El negocio de los títulos universitarios, por su parte, es equivalente a una autorizar a una entidad para emitir dinero sin exigencia alguna de encaje. Hoy se ha moderado un poco -lo que causó el cierre de varias casas de “estudio”- pero sigue siendo una locura. En muchos casos no hay relación alguna entre lo pagado por el título, lo aprendido y las expectativas de renta. De hecho, la mentalidad nobiliaria logra algo que la emisión de dinero no podría: que el mercado rechace el valor del título, pero la gente siga demandándolo.

Finalmente, el interés político que empuja este desastre es el de cambiar títulos por votos, por un lado, y el de utilizar el sistema educacional como plataforma de movilización y lucha política, por otro. La mentalidad nobiliaria que vuelve inelástica la demanda de títulos hace que los políticos no tengan mayores incentivos para preocuparse por la calidad de la educación. “Regalar” títulos de cuarto medio y “regalar” títulos universitarios a cambio de votos es lo más fácil. El caso universitario es hoy el más patente y escandaloso, en la medida en que los títulos de cuarto medio ya son considerados un “desde” (aunque y porque no certifican habilidad alguna). La promesa de hacer gratuita la universidad en un país que no logra siquiera asegurar estándares mínimos de comprensión lectora -y donde hay necesidades vitales básicas no resueltas para grandes segmentos de la población- es inseparable de la ambición electoral. Los políticos no tendrán a mano la impresora de billetes, pero sí la de títulos universitarios. Y el resultado es la hiperinflación de títulos.

Pero aquí no sólo hay, por último, un interés electoral. Parte de la izquierda política también pretende utilizar las universidades estatales como plataforma de adoctrinamiento, movilización y militancia. Primero se toma control del claustro y la administración, utilizando tomas y paros estudiantiles si es necesario, y luego se promete ampliar la matrícula hasta el infinito. El resultado son universidades masivas de calidad mediocre pero que cumplen la doble función de repartir títulos universitarios y constituirse como fuerzas de choque para la izquierda, que a su vez mantiene control ideológico sobre el claustro.

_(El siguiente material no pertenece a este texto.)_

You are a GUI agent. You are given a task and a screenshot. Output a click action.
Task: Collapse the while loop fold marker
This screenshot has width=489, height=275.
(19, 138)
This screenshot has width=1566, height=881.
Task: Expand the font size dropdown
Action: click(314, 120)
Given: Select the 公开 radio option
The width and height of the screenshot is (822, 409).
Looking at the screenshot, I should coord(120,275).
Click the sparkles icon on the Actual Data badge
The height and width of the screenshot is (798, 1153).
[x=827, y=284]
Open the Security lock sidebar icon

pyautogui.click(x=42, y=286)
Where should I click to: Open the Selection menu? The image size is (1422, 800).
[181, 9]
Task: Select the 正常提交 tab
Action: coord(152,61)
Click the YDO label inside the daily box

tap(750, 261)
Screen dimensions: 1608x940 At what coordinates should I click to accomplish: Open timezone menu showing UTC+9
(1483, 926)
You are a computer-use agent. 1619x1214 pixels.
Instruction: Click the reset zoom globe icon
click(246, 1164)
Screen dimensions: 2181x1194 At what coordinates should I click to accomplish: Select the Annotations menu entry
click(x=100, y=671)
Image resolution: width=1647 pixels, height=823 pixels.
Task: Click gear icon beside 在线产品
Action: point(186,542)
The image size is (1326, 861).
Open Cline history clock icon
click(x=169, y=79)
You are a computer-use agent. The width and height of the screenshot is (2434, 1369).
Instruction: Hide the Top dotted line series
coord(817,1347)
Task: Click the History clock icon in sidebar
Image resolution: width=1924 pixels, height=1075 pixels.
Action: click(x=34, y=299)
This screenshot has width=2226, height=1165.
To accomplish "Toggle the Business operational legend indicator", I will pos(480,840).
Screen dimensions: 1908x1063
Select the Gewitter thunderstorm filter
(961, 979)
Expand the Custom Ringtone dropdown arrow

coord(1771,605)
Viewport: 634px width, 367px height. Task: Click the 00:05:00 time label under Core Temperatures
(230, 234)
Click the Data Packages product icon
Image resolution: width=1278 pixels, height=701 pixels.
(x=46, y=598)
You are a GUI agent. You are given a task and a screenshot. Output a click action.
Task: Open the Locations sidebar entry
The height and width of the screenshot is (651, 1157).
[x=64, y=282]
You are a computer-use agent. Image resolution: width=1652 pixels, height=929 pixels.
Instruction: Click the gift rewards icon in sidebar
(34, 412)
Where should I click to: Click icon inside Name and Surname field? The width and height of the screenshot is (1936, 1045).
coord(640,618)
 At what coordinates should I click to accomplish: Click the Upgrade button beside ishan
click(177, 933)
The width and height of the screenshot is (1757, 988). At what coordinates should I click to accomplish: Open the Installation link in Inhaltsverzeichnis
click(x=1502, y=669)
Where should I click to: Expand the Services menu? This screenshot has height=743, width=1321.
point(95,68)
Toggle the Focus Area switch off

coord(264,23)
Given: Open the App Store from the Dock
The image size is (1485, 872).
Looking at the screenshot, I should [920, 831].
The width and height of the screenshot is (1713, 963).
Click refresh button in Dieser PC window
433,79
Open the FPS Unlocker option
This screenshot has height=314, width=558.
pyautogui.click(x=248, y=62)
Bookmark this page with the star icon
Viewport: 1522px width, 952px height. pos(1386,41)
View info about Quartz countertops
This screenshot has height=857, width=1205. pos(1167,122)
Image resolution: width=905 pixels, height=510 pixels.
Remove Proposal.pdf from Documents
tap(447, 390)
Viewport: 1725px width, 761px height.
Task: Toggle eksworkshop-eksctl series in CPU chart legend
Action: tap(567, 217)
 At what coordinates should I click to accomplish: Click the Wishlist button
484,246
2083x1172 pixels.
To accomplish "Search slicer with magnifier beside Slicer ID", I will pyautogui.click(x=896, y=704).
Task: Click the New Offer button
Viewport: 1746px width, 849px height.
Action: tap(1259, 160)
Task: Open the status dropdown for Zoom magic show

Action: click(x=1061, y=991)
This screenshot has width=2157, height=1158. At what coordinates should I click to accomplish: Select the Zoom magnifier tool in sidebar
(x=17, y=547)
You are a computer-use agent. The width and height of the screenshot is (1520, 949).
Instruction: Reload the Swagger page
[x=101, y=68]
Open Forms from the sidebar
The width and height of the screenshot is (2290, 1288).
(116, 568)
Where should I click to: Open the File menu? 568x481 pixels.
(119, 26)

Cuando el Presidente Gabriel Boric expresa su compromiso con la ampliación de la matrícula de las universidades estatales -descalificando de paso a las “privadas del sector cordillerano”- lo que parece tener en mente es esta segunda dimensión de la corrupción política de la universidad, explorada en la película “El Estudiante” del director argentino Santiago Mitre. Esto no es extraño, ya que una de las tesis principales del autonomismo en que se formó Boric es que el sujeto estudiantil podía ser convertido en el sujeto revolucionario clave para combatir el “neoliberalismo”. Y ese esfuerzo ha rendido amplios frutos políticos durante la última década, aunque sea a costa de la calidad universitaria.

¿Cómo salir de este desastre? ¿Hasta cuándo nos haremos trampa en el solitario? Es evidente que necesitamos más rebeldes educacionales. Gente dispuesta a dar la pelea por la calidad y la excelencia educativa, partiendo por restaurar sus fundamentos clásicos en contra del voluminoso e inútil currículo moderno. La pregunta es si el espacio para esa rebeldía es el sistema educacional formal o, como ha pasado antes, algún otro intersticio no sometido a la máquina de obtener mano de obra, plata, votos o manifestantes. Lo único claro, eso sí, es que hoy casi todos los padres y apoderados chilenos pagan lo que no tienen -directa o indirectamente- por mantener una farsa brutal que pone la habilitación cognitiva y emocional de los estudiantes en último lugar. Y que los abusadores del sistema, las pocas veces que son interpelados, simplemente se apuntan con el dedo entre ellos, alegando que el otro es peor.